Training and Analysis Utilities (TAU)
TAU Performance System is a portable profiling and tracing toolkit for performance analysis of parallel programs written in Fortran, C, C++, Java, Python.
For more information visit the TAU website.
What can TAU do?
It can generate detailed profiles of the following :
- MPI communication (calls, buffer sizes, communication patterns)
- PAPI hardware performance counters
- Memory used per compute node
In addition, TAU could be configured for MPI and OpenMP combined profiling and I/O profiling.
TAU provides interoperability with a range of instrumentation libraries, post-processing and tracing tools. For instance, TAU MPI traces could be converted to the Open Trace Format (OTF) traces that could be visualized using the Vampir tracing tool.
How to use TAU
TAU could be used with and without its auto-instrumentation capabilities. With the auto-instrumentation tool, the PDT interface, users are required to rebuild the application so that user functions could be instrumented automatically. A simple relink could also provide MPI level information.

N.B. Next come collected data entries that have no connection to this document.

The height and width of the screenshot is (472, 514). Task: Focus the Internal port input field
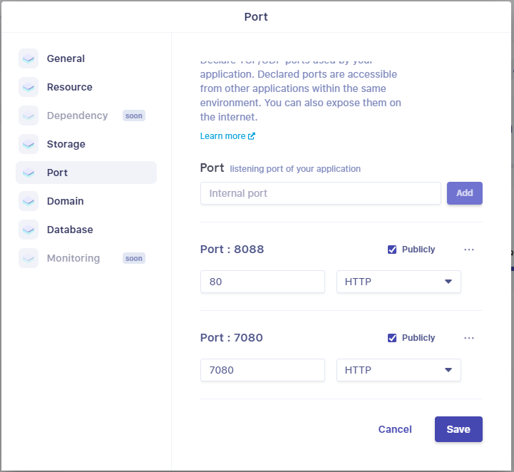320,193
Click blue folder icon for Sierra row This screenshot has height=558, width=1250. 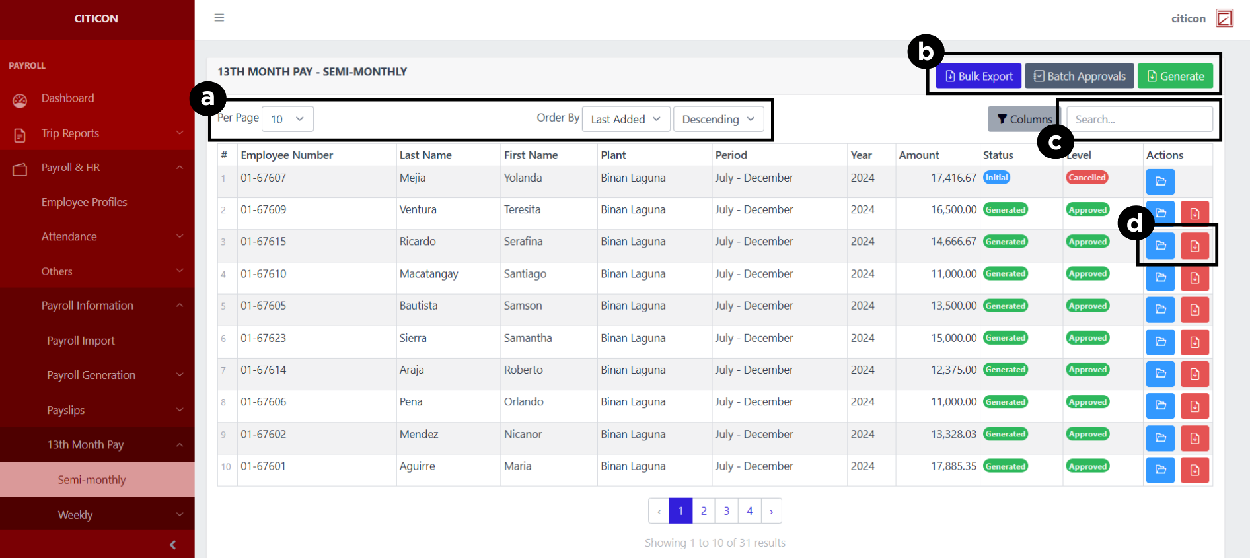pyautogui.click(x=1159, y=342)
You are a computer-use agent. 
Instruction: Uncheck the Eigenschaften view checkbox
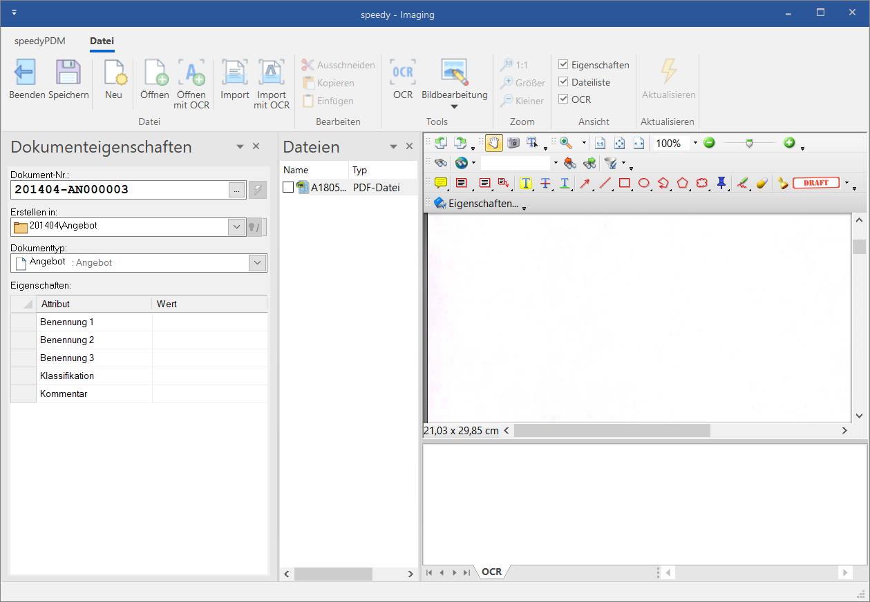(563, 65)
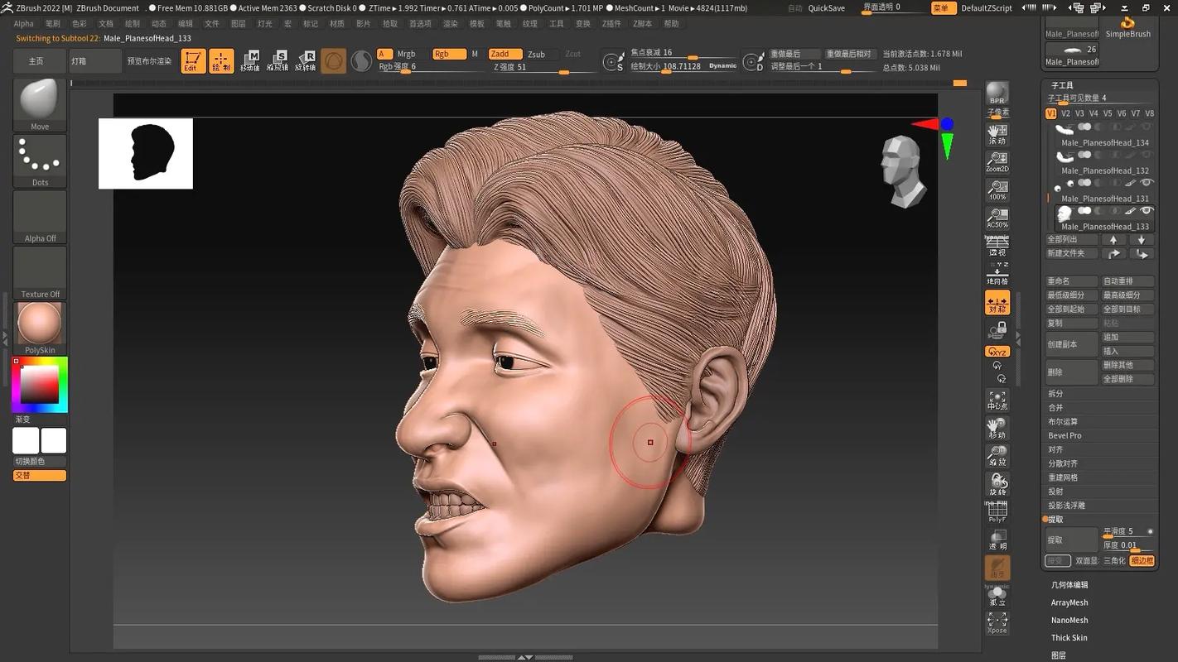This screenshot has height=662, width=1178.
Task: Toggle the symmetry (对称) button
Action: [997, 302]
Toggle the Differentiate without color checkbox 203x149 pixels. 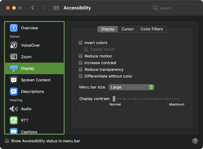tap(81, 76)
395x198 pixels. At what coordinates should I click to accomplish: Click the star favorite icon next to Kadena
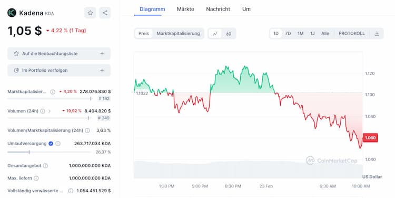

The first task is therefore to identify an appropriate build for TAU, i.e. compiler and OS directory and by uploading the required module file. For instance, for the applications to be build with the PGI compiler, the following module command is used:
module load tau
This command sets the default $TAU_MAKEFILE and the $PATH to the TAU compiler wrappers and the post-processing tools. More information and Makefile settings can be found by using the following command :
module help tau
TAU compiler could be then called
tau_cc.sh -o test test.c
tau_cxx.sh -o test test.C
tau_f90.sh -o test test.f90
Alternatively, a user can append the Makefile or a config file by including the location of the required Makefile and using the compiler wrappers as follows:
#include ${TAU_ROOT}/lib/Makefile.tau-mpi-pdt-pgi
And before the compiler and linker, include $(TAU_CC) or the appropriate compiler name.
If the application has been built without any error messages, it should execute as normal. In addition to the regular output files, one file for each MPI tasks is generated by TAU when the application runs successfully.
TAU provides post-processing and analysis tools in two formats: text-based and visualization.
The text-based tool called pprof can produce output for individual tasks as well as aggregated information.
The visualization tool called paraprof is written using Java therefore offline analysis could also be performed on users personal platforms where these tools are available by copying over the profile files generated by the TAU tool.